- Work instruction A -
Shorten the paragraph of the mass spectrometry passage that begins "Mass spectrometry is a powerful technique", keeping its main facts.
- Work instruction B -
Extend the mass spectrometry passage by writing what comes next after its final paragraph.

- Passage for review -
- Opening Delimiter -

Mass spectrometry is a powerful technique that allows scientists to break down and identify the building blocks of just about anything by measuring the mass of the tiny particles of which something is comprised. It has a major limitation, however—about 99% of the sample being measured is typically lost before analysis even begins.
This rate of loss hampers the technology’s potential. It reduces accuracy and sensitivity, wastes resources and complicates sample preparation, which can lead to additional errors. That might not be the case much longer, though.
A research team from Brown University has developed a new method for transferring the ions that mass spectrometers analyze, dramatically reducing sample loss so nearly all of it remains intact.
“The conventional technique for producing ions for mass spectrometry, called electrospray ionization, basically involves a very sharp needle getting placed just in front of the mass spectrometer, hitting it with an electric field that pulls out a spray of charged droplets that eventually dry out to produce bare ions that make it into the mass spectrometer from open air,” said Nicholas Drachman, a physics Ph.D. student at Brown who led the work.

- Closing Delimiter -

- Dataset excerpts -

- Opening Delimiter -

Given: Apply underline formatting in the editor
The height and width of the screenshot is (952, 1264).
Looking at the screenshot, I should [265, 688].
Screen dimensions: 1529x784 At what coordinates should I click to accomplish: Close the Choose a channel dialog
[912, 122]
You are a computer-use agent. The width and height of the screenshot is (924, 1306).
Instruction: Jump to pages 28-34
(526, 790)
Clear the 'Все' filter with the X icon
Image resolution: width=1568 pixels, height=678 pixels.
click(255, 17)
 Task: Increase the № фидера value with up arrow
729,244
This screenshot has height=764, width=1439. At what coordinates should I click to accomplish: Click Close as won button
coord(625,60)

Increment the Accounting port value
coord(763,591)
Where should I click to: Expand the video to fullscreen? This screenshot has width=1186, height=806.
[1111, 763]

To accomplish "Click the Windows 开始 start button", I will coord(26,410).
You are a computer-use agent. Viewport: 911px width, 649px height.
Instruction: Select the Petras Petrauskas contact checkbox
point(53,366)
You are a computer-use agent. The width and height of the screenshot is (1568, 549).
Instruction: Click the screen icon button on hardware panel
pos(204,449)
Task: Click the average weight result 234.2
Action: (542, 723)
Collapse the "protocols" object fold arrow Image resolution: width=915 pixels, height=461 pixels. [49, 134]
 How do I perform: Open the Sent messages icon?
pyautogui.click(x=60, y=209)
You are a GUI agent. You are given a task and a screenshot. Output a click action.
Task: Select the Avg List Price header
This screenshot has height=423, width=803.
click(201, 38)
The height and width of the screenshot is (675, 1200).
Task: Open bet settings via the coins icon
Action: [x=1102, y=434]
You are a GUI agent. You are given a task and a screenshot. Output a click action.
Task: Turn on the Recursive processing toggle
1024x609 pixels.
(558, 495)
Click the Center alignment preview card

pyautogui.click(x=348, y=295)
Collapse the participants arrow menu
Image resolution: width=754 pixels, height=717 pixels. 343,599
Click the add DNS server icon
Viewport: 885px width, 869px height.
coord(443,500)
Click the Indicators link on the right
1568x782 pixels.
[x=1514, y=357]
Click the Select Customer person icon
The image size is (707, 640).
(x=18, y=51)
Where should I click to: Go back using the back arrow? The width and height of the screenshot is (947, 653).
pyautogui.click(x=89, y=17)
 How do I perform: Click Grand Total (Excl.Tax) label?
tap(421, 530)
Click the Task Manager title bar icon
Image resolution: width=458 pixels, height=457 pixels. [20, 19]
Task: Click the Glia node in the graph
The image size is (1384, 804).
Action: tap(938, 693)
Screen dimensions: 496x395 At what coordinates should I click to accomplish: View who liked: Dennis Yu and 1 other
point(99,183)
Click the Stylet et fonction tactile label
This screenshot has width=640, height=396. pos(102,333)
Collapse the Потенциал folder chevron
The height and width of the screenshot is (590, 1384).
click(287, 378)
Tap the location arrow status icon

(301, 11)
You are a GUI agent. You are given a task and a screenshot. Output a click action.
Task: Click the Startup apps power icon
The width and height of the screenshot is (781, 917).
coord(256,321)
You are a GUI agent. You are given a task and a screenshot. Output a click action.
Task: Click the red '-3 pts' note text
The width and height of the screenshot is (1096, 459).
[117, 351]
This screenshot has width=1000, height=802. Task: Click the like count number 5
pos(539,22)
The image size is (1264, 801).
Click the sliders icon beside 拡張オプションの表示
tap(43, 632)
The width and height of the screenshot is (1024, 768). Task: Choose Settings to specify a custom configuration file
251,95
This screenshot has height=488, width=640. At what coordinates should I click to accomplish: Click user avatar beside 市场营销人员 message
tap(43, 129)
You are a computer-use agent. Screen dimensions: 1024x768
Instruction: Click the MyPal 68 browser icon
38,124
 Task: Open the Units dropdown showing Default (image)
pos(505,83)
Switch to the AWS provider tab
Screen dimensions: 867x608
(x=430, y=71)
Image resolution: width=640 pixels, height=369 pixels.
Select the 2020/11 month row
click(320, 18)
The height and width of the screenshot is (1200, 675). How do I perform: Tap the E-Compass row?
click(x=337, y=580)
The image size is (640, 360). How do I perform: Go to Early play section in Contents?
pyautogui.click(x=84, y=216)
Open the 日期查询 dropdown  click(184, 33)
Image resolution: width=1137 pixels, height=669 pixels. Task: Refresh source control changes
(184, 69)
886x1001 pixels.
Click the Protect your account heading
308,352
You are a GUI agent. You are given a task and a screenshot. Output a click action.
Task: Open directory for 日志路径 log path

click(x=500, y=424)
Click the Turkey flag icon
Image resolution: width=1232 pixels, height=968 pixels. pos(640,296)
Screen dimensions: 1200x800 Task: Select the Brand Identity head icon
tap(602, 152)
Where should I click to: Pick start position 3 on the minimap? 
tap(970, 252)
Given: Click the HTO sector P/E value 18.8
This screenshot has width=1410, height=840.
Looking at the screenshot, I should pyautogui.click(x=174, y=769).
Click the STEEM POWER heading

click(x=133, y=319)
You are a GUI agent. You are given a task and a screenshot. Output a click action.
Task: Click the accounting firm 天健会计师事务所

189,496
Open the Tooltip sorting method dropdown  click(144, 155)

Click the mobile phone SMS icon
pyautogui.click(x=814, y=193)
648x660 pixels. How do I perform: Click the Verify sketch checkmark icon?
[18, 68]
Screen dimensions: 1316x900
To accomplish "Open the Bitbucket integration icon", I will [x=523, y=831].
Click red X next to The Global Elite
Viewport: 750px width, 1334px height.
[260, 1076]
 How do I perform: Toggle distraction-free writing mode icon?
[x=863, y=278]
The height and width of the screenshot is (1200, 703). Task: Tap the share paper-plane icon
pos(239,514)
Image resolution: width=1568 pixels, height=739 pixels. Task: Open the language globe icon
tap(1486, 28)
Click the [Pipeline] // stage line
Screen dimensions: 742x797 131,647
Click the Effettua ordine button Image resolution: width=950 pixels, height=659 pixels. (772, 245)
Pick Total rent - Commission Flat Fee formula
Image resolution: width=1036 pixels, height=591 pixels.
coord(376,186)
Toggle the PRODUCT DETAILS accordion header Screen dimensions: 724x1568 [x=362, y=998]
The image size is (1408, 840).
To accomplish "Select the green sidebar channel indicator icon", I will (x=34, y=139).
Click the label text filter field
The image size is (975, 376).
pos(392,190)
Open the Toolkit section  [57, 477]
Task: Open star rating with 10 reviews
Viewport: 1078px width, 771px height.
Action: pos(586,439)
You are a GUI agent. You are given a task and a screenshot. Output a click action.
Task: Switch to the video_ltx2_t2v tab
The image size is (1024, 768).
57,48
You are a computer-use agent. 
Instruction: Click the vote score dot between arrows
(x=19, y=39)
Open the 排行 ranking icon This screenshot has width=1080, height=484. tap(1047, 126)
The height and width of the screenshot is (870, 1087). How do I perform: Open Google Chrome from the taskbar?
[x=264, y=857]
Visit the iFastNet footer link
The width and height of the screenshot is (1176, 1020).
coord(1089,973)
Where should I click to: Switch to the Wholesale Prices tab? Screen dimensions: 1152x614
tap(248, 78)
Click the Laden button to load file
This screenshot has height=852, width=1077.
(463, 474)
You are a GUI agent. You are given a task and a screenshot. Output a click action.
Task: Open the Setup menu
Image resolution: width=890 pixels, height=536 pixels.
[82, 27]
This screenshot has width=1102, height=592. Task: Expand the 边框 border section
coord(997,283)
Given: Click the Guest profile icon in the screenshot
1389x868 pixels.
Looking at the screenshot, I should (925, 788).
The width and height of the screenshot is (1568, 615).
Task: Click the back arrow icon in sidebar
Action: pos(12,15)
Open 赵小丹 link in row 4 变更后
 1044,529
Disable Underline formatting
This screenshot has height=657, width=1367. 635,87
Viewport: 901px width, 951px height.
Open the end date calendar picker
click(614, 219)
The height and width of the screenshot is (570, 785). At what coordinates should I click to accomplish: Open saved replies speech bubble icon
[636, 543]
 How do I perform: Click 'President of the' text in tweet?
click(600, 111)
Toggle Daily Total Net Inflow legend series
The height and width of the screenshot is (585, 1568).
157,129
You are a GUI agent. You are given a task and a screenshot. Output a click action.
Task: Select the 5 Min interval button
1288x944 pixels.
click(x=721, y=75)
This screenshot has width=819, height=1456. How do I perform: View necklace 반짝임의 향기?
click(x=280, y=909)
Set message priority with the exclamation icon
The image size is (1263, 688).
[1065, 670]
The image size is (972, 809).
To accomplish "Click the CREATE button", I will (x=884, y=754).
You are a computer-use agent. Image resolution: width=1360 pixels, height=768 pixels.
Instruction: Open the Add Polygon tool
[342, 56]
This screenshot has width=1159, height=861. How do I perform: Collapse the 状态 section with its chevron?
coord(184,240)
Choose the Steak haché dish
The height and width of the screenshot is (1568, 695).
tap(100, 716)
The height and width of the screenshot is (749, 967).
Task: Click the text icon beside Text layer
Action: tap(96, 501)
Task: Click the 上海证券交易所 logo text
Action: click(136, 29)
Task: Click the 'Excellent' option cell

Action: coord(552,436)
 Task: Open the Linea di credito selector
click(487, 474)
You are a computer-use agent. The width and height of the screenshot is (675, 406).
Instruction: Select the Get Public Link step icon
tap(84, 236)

- Closing Delimiter -

- Final answer A -
Mass spectrometry identifies what nearly anything is made of by measuring the mass of its tiny particles, but about 99% of a sample is usually lost before analysis starts.

- Final answer B -
“Basically, it’s a process where you’re really spraying your sample all over the place to produce these ions and only get a tiny portion of them into the mass spectrometer’s vacuum for analysis. Our approach skips all of that.”
Called a nanopore ion source, the advancement overcomes a longstanding logjam in science and has the potential to revolutionize mass spectrometry technology. The Brown team describes the novel innovation in Nature Communications.
The key is a tiny capillary the researchers developed that has an opening about 30 nanometers across—roughly 1,000 times smaller than the width of a human hair. For comparison, the conventional needle used in electrospray has an opening of about 20 micrometers across, which is about 600 times bigger than the tube developed at Brown.
The new nanotube also has the unique ability to transfer ions that are dissolved in water directly into the vacuum of a mass spectrometer, rather than producing a spray of droplets that must be dried out to access the ions.
In addition, conventional mass spectrometers typically draw in a significant amount of gas along with the ions during the process, necessitating several stages of vacuum pumps to pull in the ions. The new breakthrough means that gas won’t need to be pumped out, because it won’t get sucked in, according to the researchers.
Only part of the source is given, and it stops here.